*** Input material Section Begins ***

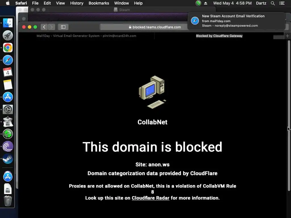The height and width of the screenshot is (218, 291).
Task: Open the Notes app in dock
Action: point(8,85)
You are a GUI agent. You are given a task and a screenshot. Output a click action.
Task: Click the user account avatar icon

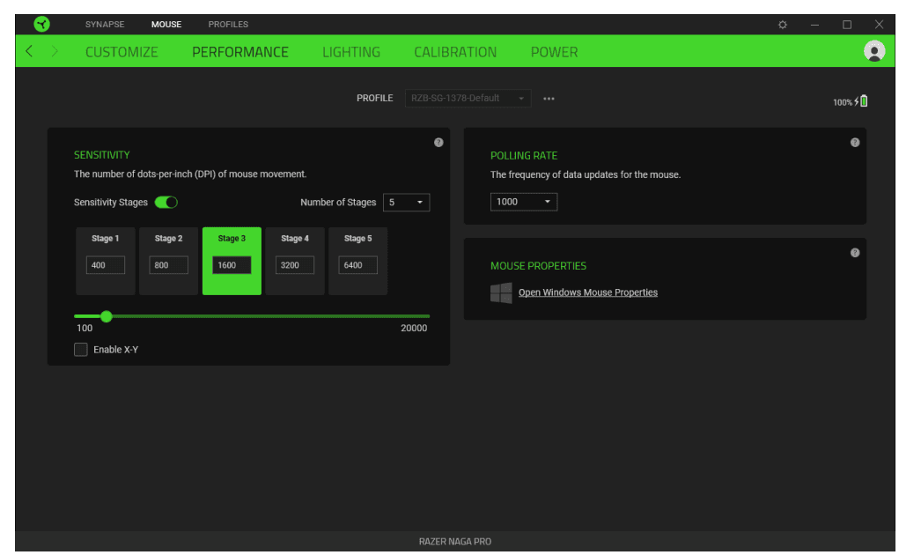(x=873, y=51)
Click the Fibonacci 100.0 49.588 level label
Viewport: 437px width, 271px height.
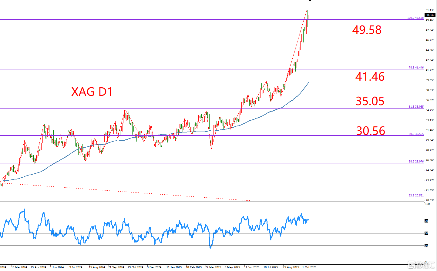[x=415, y=18]
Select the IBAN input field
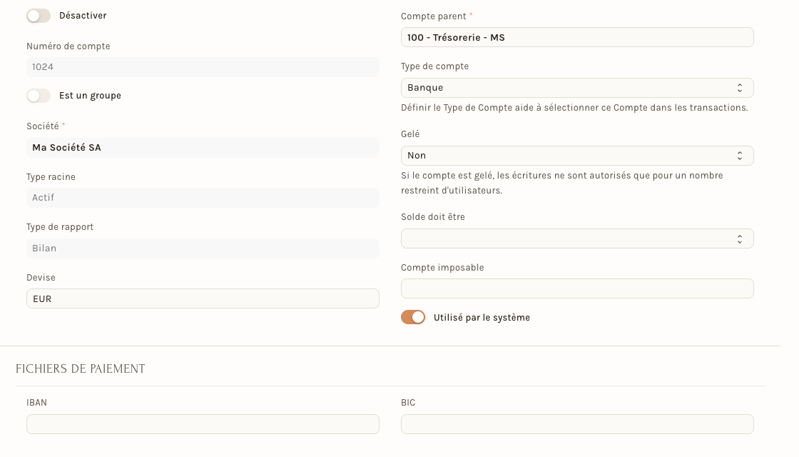Image resolution: width=799 pixels, height=457 pixels. pyautogui.click(x=203, y=424)
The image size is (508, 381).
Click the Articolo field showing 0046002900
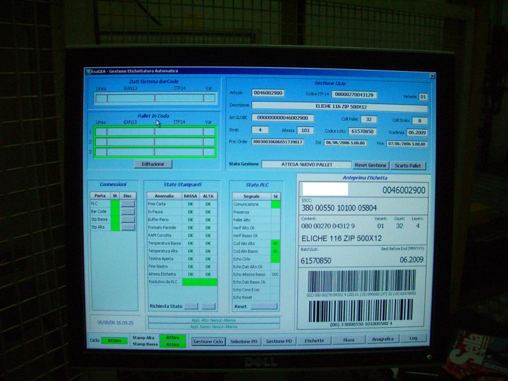pyautogui.click(x=268, y=93)
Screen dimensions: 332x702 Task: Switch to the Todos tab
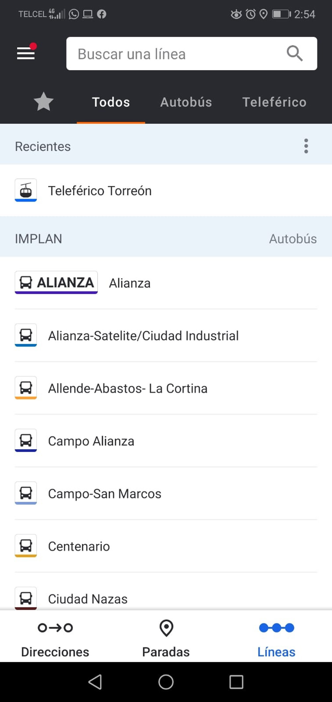111,102
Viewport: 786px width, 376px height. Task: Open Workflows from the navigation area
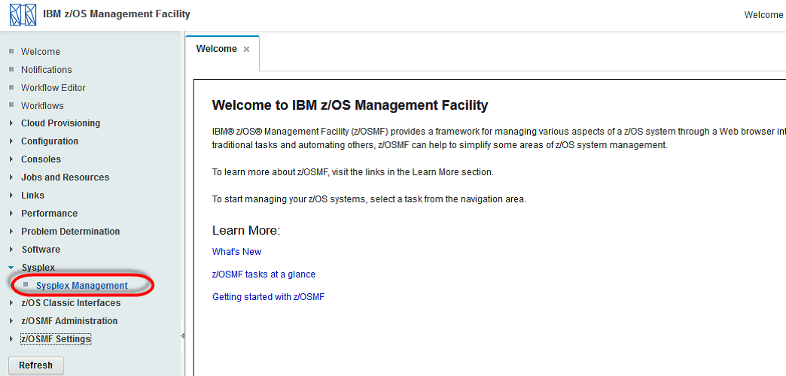[42, 106]

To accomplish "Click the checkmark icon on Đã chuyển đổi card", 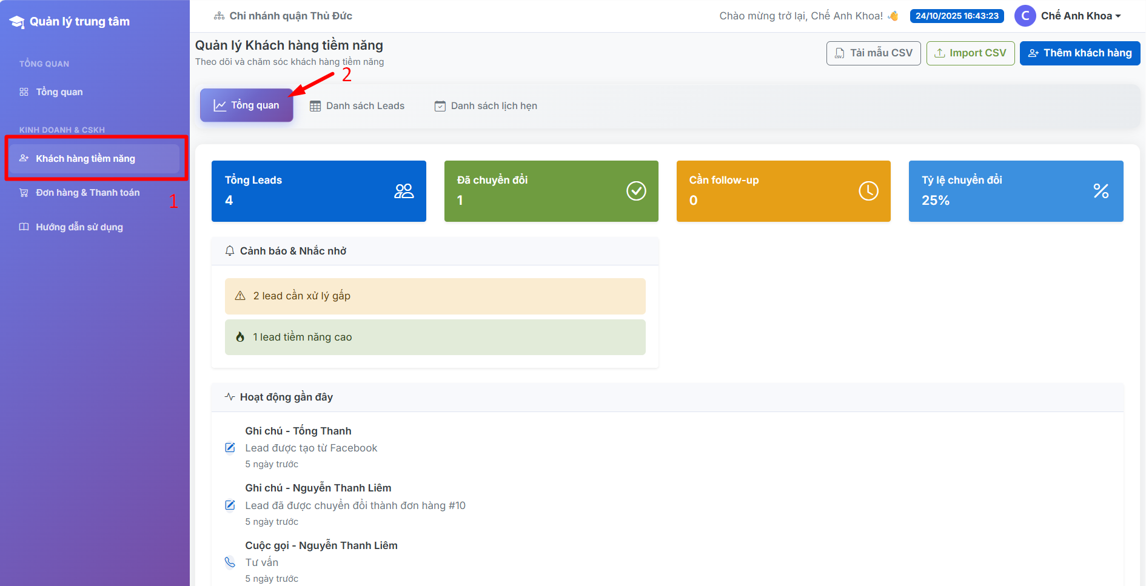I will (636, 191).
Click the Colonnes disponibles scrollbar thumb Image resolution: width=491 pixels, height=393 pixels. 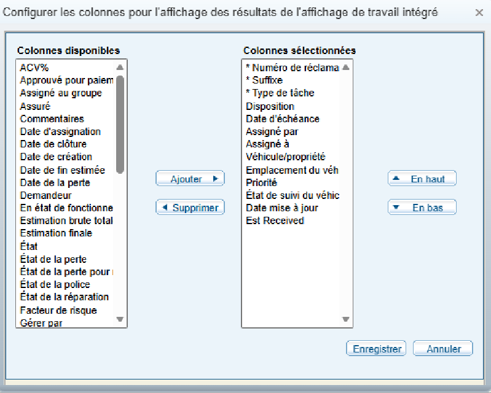tap(120, 123)
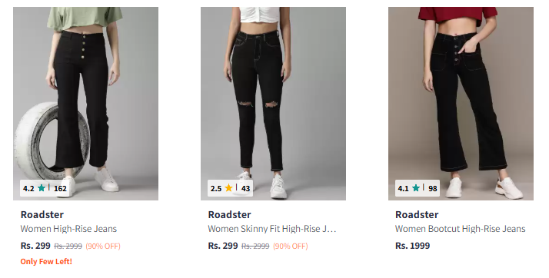Click the teal star on 4.2 rating

42,188
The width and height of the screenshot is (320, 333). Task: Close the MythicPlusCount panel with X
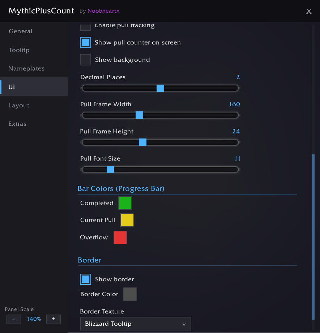pos(309,11)
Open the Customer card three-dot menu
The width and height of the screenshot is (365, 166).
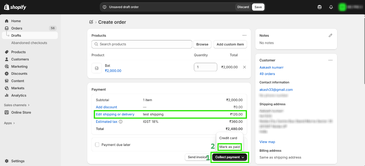(330, 60)
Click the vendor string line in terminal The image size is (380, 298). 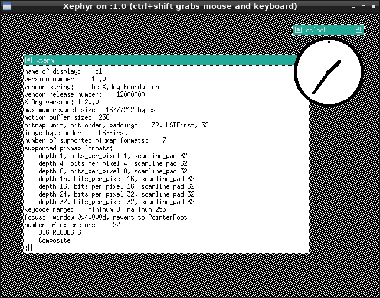coord(91,87)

*** Input material Section Ends ***

→ **Activity**
Could you output exactly the lines above, from the line with "You are a GUI" up to and including the line with "The image size is (508, 381).", and nothing else, skipping the pictures?

→ **Expected output**
You are a GUI agent. You are given a task and a screenshot. Output a click action.
Task: Click the user account avatar icon

(x=873, y=51)
Click the Fibonacci 100.0 49.588 level label
Viewport: 437px width, 271px height.
[x=415, y=18]
Select the IBAN input field
Image resolution: width=799 pixels, height=457 pixels. pyautogui.click(x=203, y=424)
The image size is (508, 381).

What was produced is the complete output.